Carroll Smith was actually known as Josh Smith during most of his life, mainly to avoid playground scuffles being a boy with a girl’s name. ‘Josh’ attended school in the Willow, Okla. area, a small community in the Southwest corner of Oklahoma originally known as Old Greer County.
He began his working career as a very young child pulling a cotton sack through the fields of the family farm. As a youngster, he also worked in his uncle’s grocery store where he was taught to be a butcher along with other chores. Carroll loved animals, rodeos, and had his own horse while still in grade school, frequently riding his horse to visit family members a few miles from home. Early in life he wanted to be a vet and learn to care for animals. Even in the early 1980s after moving to a small acreage in SE OK County he had horses, peacocks, a few sheep, rabbits, chickens, and a few llama.
As a young teenager, he made two trips with a wheat harvest crew that ultimately turned around to head home somewhere near the Canadian border. On the second trip, one adult driver was unable to complete the journey with the crew. ‘Josh’, then about 15 years old with no legal driver’s license and without any negative incident, drove the truck hauling the heavy equipment back to the owner’s facility in the Texas panhandle, not far from Willow.
Another dream he had was to be a crop duster and did learn to fly a small plane, even getting as far a doing a solo. He did not get a license and it was probably because he could not afford to complete that dream.

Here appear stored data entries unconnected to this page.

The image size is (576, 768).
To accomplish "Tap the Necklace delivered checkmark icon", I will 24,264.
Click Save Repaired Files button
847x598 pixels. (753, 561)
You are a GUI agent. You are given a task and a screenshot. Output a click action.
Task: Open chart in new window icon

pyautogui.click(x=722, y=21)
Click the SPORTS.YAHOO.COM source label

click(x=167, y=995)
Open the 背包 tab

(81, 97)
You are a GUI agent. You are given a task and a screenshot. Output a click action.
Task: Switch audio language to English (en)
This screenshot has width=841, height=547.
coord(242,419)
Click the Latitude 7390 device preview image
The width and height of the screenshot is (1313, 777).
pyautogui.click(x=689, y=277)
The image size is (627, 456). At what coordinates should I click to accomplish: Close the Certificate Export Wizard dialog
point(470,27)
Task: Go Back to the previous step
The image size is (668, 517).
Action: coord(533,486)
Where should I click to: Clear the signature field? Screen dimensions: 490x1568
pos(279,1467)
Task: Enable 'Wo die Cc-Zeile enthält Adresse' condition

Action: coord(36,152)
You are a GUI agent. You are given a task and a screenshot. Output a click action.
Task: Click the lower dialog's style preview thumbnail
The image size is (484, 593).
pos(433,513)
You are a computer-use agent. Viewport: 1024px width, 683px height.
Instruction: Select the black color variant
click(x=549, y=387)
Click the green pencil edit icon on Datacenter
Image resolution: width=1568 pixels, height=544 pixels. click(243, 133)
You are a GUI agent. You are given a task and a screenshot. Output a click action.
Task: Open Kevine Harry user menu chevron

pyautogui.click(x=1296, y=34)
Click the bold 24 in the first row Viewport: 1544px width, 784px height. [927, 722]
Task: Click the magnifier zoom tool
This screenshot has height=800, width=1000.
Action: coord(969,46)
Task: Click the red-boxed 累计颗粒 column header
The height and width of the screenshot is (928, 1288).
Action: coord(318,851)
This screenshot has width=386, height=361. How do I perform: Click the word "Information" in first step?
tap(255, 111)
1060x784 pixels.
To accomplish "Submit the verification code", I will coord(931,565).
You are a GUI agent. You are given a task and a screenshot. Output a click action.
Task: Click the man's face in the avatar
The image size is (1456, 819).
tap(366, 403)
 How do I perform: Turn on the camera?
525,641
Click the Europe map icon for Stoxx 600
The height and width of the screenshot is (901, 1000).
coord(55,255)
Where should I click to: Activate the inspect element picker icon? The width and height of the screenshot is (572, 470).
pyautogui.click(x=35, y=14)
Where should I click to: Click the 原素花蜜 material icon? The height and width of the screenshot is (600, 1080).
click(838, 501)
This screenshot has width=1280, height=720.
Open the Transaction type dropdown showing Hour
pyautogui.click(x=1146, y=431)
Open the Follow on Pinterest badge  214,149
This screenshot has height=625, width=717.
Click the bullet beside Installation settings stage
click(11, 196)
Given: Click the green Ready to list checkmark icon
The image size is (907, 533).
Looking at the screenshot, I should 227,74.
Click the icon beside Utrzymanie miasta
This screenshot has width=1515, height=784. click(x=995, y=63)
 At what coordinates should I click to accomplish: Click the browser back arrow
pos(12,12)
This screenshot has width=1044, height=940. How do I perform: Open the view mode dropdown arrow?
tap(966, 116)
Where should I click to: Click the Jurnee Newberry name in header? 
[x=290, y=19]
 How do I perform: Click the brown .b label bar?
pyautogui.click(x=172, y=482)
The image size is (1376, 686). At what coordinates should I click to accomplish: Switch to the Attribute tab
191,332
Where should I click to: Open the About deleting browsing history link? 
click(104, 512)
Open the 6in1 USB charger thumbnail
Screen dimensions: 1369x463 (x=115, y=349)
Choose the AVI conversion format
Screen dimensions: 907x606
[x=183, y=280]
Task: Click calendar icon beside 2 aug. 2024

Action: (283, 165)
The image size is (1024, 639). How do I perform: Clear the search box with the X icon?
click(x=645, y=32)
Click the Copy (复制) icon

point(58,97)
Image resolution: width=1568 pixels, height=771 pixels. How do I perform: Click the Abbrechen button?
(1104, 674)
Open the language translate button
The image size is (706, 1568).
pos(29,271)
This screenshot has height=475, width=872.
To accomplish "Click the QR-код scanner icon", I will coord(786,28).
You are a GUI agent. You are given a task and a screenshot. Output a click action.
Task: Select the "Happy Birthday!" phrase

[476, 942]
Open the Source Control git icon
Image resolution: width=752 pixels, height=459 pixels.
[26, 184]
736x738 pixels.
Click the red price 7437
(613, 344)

Carroll and Christine married when they were still teenagers and moved to Sayre, Okla. where they began their family with the birth of the first daughter, Jan. While there, Carroll worked for the
Sayre Fire Department and Christine worked in a restaurant. Later the family moved to Oklahoma City where Carroll worked for the Village Fire Department and also began his own personal ‘career’ by working as a Chef’s assistant in a local Country Club. As time went on, and with the family having grown to include Jan, Lanetha, the twins Ronnie and Vonnie, Carroll and Christine created a business known as Property Services, Inc. taking on commercial jobs such as cleaning and striping parking lots, cleaning of commercial offices, and then to cleaning of commercial vent hoods in restaurants and hospitals. Property Services, Inc. was the first custodial contractor to clean and service (for five years) Crossroads Mall in SE Oklahoma City. For about 15 years, PSI also was under contract to clean the paint booths at Tinker AFB.
When Carroll began the move to Kingston, son Ronnie and wife Deena created D&R Property Services, Inc to purchase the PSI business that still continues to serve some of the original customers..
Late in the 1970s, Carroll joined with a friend, A.C. Eason, to form a commercial transportation company known as Eason & Smith. In 1979, they were successful bidders and obtained a contract with Tinker AFB to transport hazardous wastes following the EPA guidelines being developed by the federal government. During the years the Tinker AFB contracts were in force, Eason & Smith was also doing similar work for the OKC General Motors plant as well as hauling wastes for private companies. .
Things suddenly changed when the E&S building and most of the equipment was destroyed during the tornado of May 3, 1999 that swept through Blanchard, Moore, Oklahoma City, and NE almost to Tulsa. Even though a new building was being built on a different site in 2001, many of the former employees had either retired or moved to other jobs and Carroll was much too tired to continue. He made a verbal agreement with a good friend, Jorge Cruz, who took over the remaining work to be done at the GM plant and Carroll began to search for a new place to live somewhere between OKC and Dallas.
The move to Kingston began when papers were signed to purchase the Alberta Creek Road property on his birthday in 2002 and the move was finally completed in April 2004. In spite of some personal health challenges that developed, Kingston was a good new life that Carroll enjoyed during his remaining years. He especially appreciated the opportunity of helping with the development of the New Hope Baptist Church and family.
Memorial service will be Saturday, January 8, 2022 at 10:00 am at the Watts Funeral Home, Kingston, Oklahoma. Elmer Whitehead will officiate the service.